Noncoding RNA molecules typically interact with RNA-binding proteins (RBPs) in order to function in a cellular environment. Decades of work in eukaryotes have established RBPs as a pillar of posttranscriptional gene control, with numbers ranging in the hundreds to thousands in vertebrate and yeast cells. lronically, we know little about the number and mechanisms of RBPs in those organisms that seem the easiest to analyse: Bacteria. Although bacteria amply regulate their genes on the RNA level, our knowledge of global RBPs remains limited to the sRNA chaperone Hfq and the translational repressor CsrA. However, increasing evidence including the serendipitous discovery of CRISPR-Cas systems suggests that many RBPs await discovery in microbes.

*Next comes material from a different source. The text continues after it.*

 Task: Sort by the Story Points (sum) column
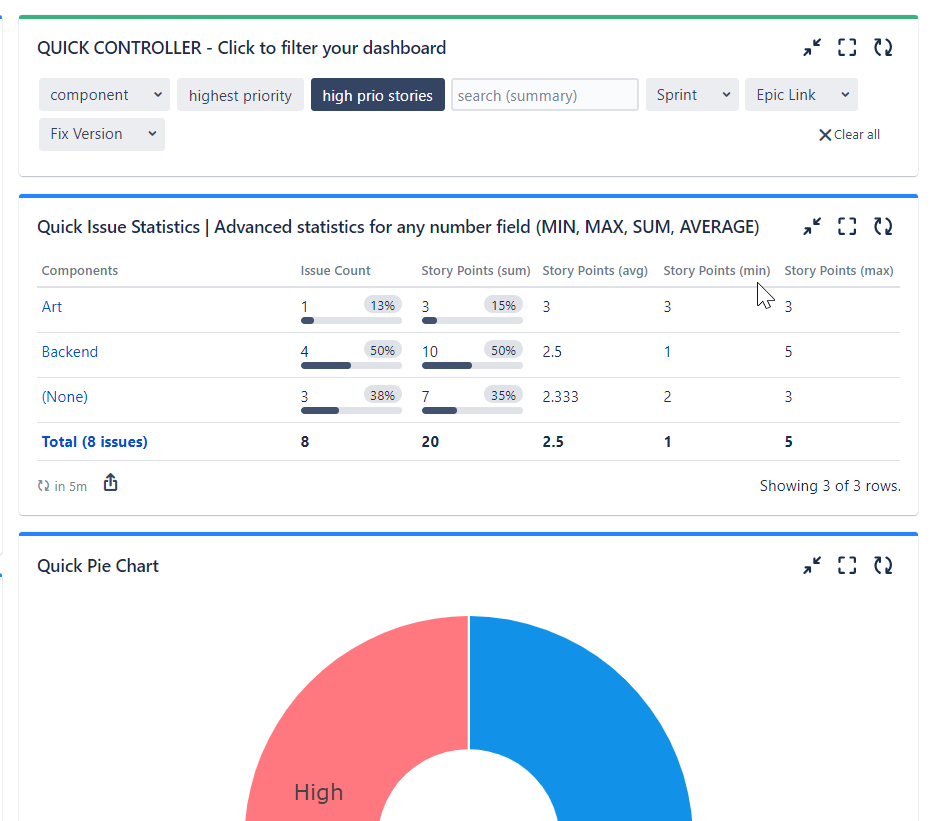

We have discovered the "osmoregulatory" protein ProQ as a new abundant RBP with many cellular targets in Salmonella and E. coli. Our results for ProQ promise new molecular mechanisms of bacterial gene control at mRNA 3' ends and a novel regulatory network wherein ProQ recognizes RNA structure rather than primary sequence. We are also addressing how other members of this RBP family use the FinO domain for either highly specific or global RNA recognition in the same cellular environment.
Continuing with RBP discovery, we are now exploring the microbiome for new RBPs, using both multispecies Grad-seq and complementary approach akin to eukaryotic RNA-protein interactome screens.